### Set problem
Which lines in the entries below contain the word "path"? Extract each one.

━━━━━ Entries supplied ━━━━━

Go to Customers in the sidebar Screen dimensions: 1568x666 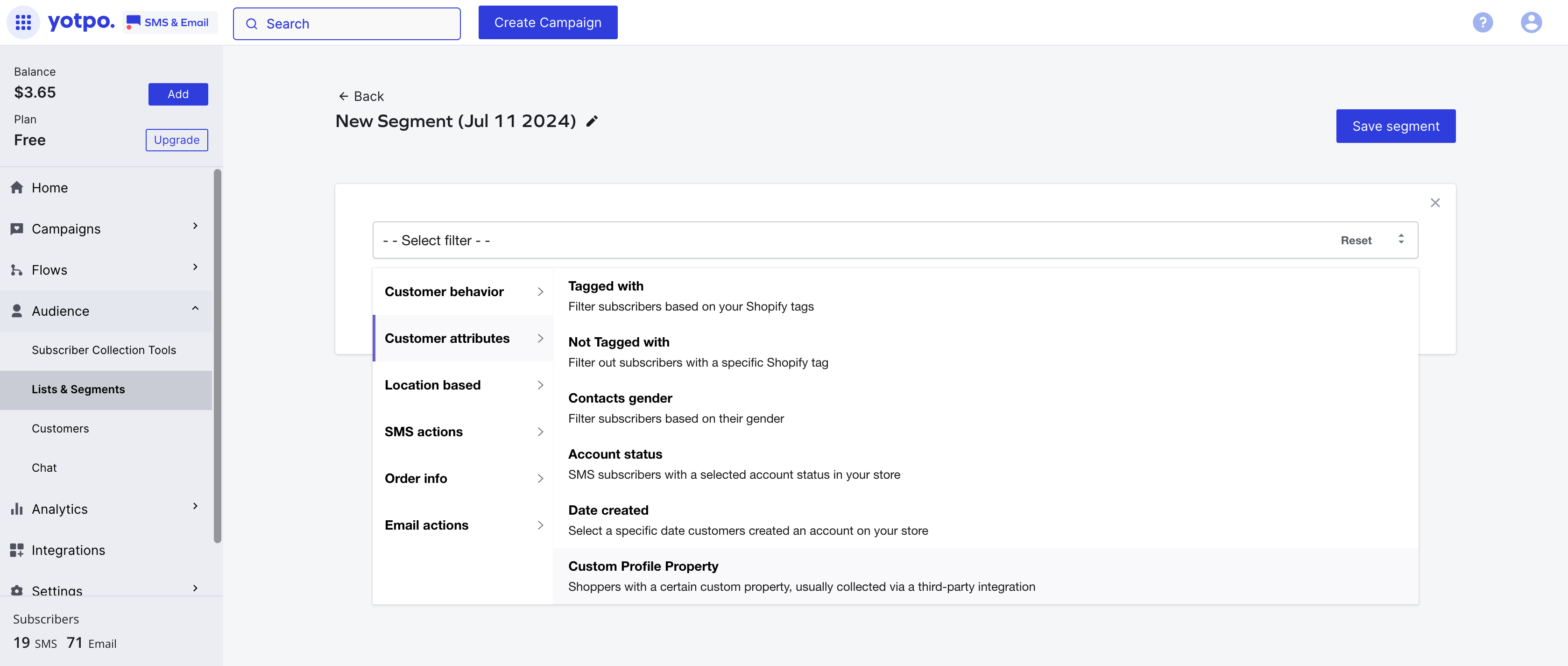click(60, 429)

━━━━━
━━━━━ Entries supplied ━━━━━

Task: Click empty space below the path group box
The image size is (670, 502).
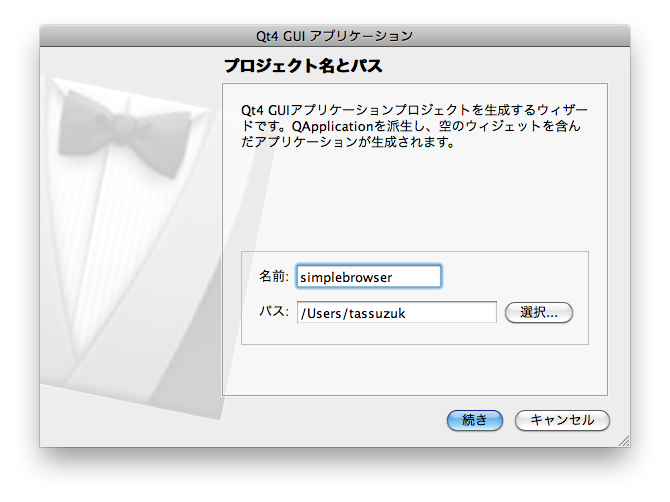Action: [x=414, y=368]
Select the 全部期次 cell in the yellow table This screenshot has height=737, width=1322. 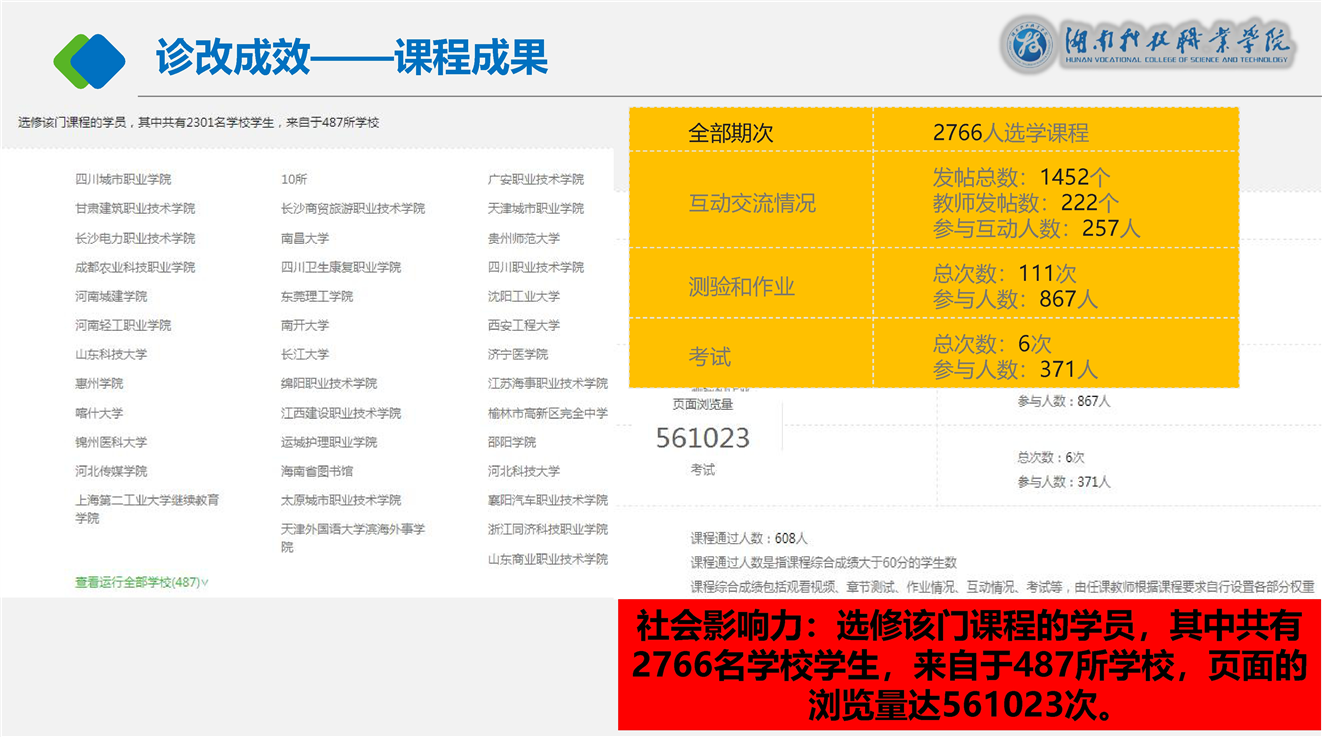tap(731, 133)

━━━━━

### Exercise result
Task: Click empty space below the path group box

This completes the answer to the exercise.